Retype every item below verbatim, leaving out the pictures.

▶

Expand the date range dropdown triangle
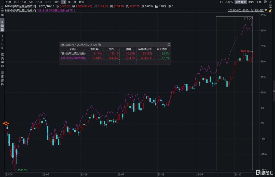The width and height of the screenshot is (275, 177). (266, 11)
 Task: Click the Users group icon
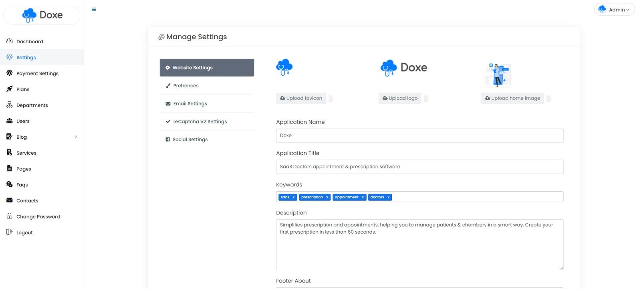pos(10,121)
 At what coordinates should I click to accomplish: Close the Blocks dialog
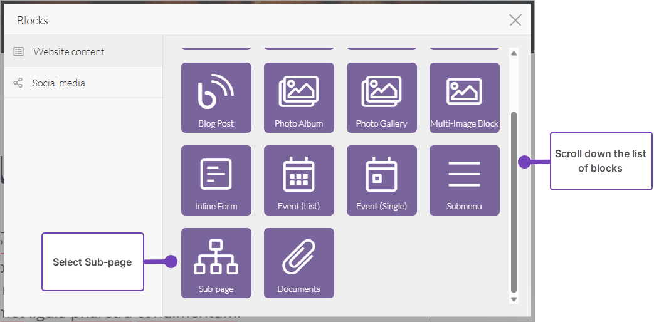tap(515, 20)
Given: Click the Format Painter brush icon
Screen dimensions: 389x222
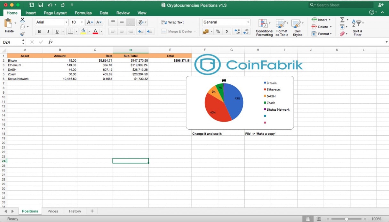Looking at the screenshot, I should 22,34.
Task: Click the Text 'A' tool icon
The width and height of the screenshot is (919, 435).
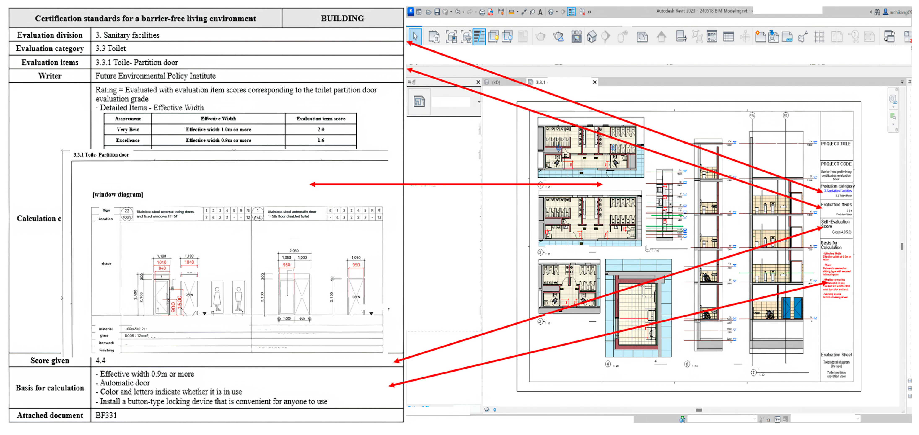Action: (540, 12)
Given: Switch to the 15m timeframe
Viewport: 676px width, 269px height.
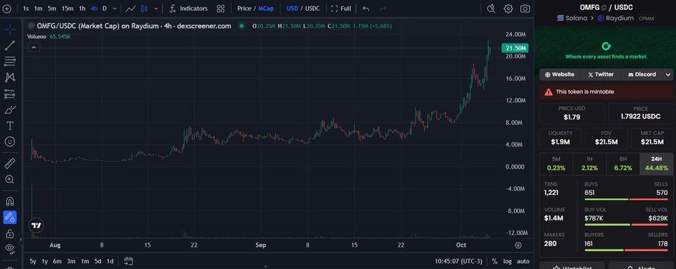Looking at the screenshot, I should coord(67,9).
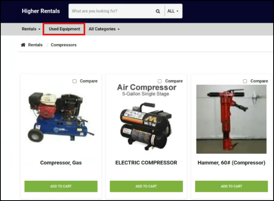Add Hammer, 60# to cart
Image resolution: width=274 pixels, height=201 pixels.
pos(231,186)
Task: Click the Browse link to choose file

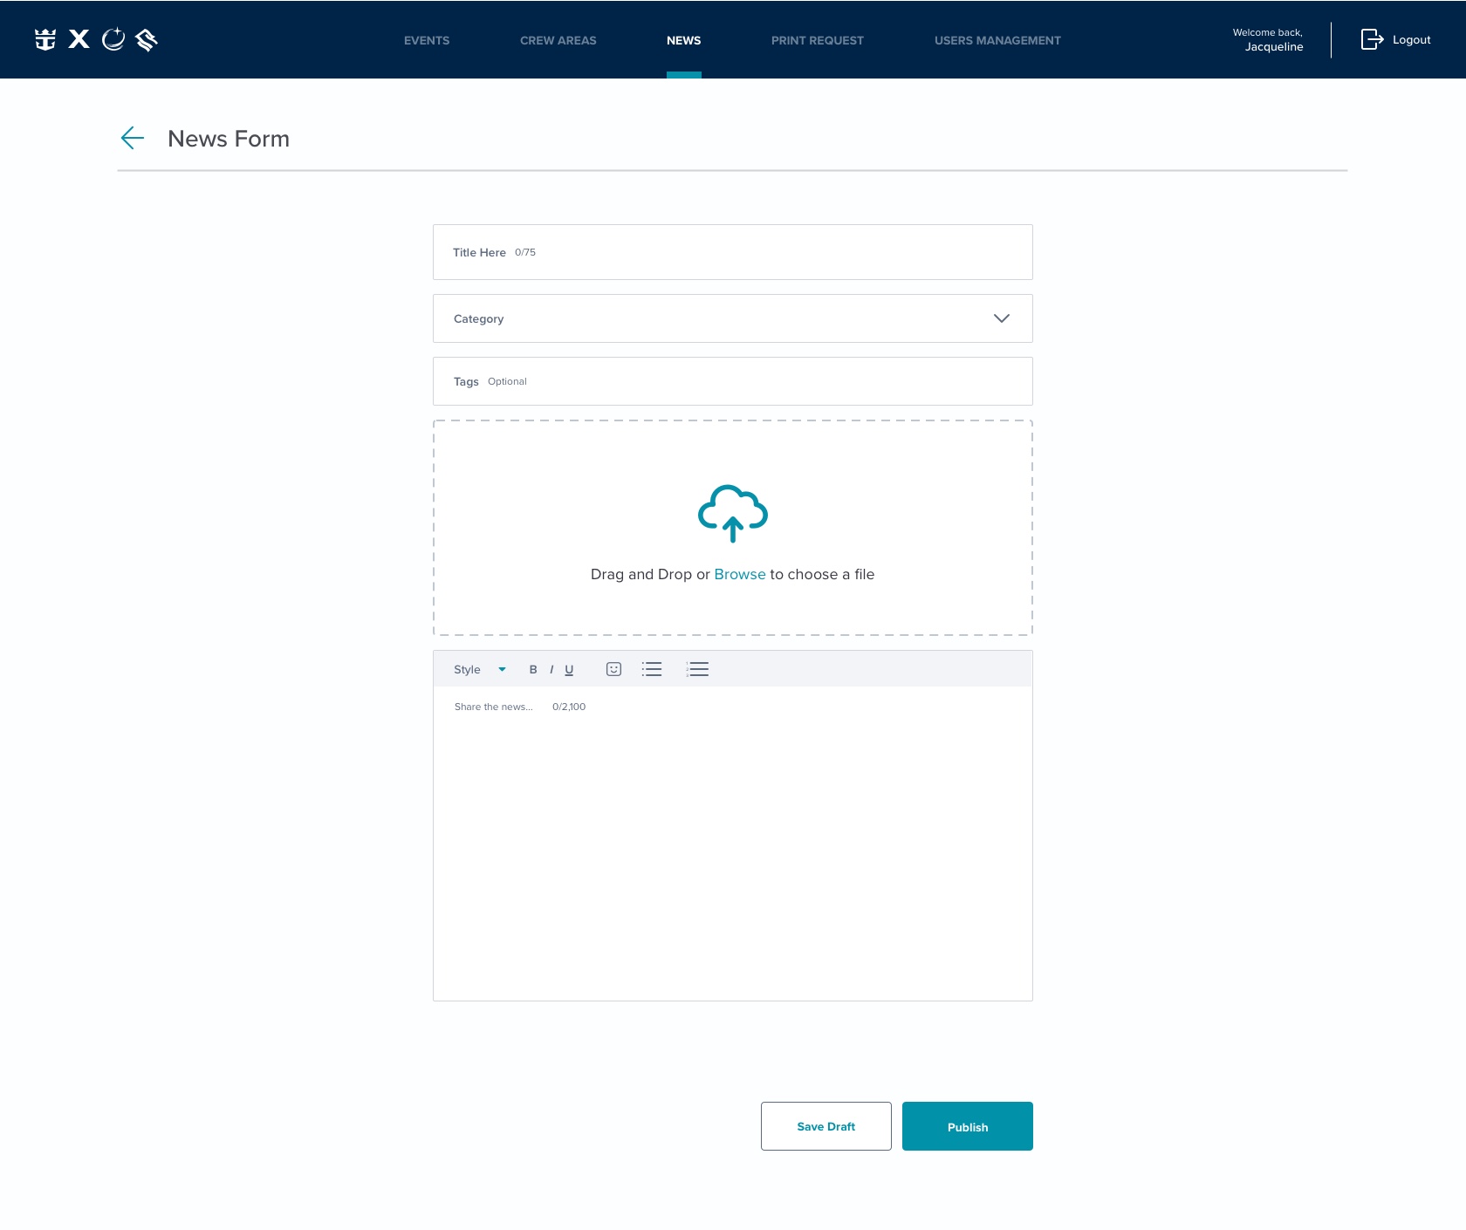Action: [739, 574]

◀

◆ The result
Expand the date range dropdown triangle
The width and height of the screenshot is (275, 177). (266, 11)
 Task: Click the Users group icon
pos(10,121)
 At what coordinates should I click to accomplish: Close the Blocks dialog
tap(515, 20)
Given: Click the Format Painter brush icon
Screen dimensions: 389x222
Looking at the screenshot, I should 22,34.
Task: Click the Text 'A' tool icon
The width and height of the screenshot is (919, 435).
Action: (540, 12)
Given: Switch to the 15m timeframe
Viewport: 676px width, 269px height.
Looking at the screenshot, I should coord(67,9).
Add Hammer, 60# to cart
Image resolution: width=274 pixels, height=201 pixels.
pos(231,186)
Task: Click the Browse link to choose file

Action: [739, 574]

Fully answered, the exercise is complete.